##### Input for this task #####

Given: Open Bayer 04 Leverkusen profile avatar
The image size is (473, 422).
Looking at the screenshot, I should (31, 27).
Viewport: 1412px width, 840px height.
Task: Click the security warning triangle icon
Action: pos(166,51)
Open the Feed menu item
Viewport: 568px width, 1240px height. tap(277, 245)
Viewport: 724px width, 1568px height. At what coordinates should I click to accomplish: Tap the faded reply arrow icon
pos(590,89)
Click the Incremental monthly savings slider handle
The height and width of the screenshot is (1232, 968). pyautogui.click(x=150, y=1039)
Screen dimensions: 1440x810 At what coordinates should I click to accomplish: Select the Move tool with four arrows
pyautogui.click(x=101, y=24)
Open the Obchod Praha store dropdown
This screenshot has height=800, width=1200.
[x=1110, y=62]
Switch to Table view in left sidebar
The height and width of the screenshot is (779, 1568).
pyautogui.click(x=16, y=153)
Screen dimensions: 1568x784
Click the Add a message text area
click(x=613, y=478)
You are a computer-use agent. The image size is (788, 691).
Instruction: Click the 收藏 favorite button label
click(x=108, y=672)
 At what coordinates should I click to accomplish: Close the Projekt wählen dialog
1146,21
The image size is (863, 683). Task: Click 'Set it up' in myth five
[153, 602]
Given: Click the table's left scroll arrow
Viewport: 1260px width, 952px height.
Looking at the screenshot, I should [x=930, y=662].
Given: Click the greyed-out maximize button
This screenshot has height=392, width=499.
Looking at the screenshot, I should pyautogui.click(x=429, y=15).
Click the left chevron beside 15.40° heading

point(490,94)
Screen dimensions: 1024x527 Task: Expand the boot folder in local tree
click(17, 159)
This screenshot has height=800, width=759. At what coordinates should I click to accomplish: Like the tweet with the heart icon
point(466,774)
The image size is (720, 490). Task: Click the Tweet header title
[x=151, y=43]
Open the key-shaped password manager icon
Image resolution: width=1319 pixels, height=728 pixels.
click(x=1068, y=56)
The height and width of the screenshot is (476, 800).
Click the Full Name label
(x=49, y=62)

#####

**Task objective**
Transcribe, in full, each record that appears above.

**Solution to this exercise**
Given: Open Bayer 04 Leverkusen profile avatar
The image size is (473, 422).
Looking at the screenshot, I should (31, 27).
Viewport: 1412px width, 840px height.
Task: Click the security warning triangle icon
Action: pos(166,51)
Open the Feed menu item
Viewport: 568px width, 1240px height. tap(277, 245)
Viewport: 724px width, 1568px height. At what coordinates should I click to accomplish: Tap the faded reply arrow icon
pos(590,89)
Click the Incremental monthly savings slider handle
The height and width of the screenshot is (1232, 968). pyautogui.click(x=150, y=1039)
Screen dimensions: 1440x810 At what coordinates should I click to accomplish: Select the Move tool with four arrows
pyautogui.click(x=101, y=24)
Open the Obchod Praha store dropdown
This screenshot has height=800, width=1200.
[x=1110, y=62]
Switch to Table view in left sidebar
The height and width of the screenshot is (779, 1568).
pyautogui.click(x=16, y=153)
Screen dimensions: 1568x784
Click the Add a message text area
click(x=613, y=478)
You are a computer-use agent. The image size is (788, 691).
Instruction: Click the 收藏 favorite button label
click(x=108, y=672)
 At what coordinates should I click to accomplish: Close the Projekt wählen dialog
1146,21
The image size is (863, 683). Task: Click 'Set it up' in myth five
[153, 602]
Given: Click the table's left scroll arrow
Viewport: 1260px width, 952px height.
Looking at the screenshot, I should [x=930, y=662].
Given: Click the greyed-out maximize button
This screenshot has height=392, width=499.
Looking at the screenshot, I should pyautogui.click(x=429, y=15).
Click the left chevron beside 15.40° heading

point(490,94)
Screen dimensions: 1024x527 Task: Expand the boot folder in local tree
click(17, 159)
This screenshot has height=800, width=759. At what coordinates should I click to accomplish: Like the tweet with the heart icon
point(466,774)
The image size is (720, 490). Task: Click the Tweet header title
[x=151, y=43]
Open the key-shaped password manager icon
Image resolution: width=1319 pixels, height=728 pixels.
click(x=1068, y=56)
The height and width of the screenshot is (476, 800).
Click the Full Name label
(x=49, y=62)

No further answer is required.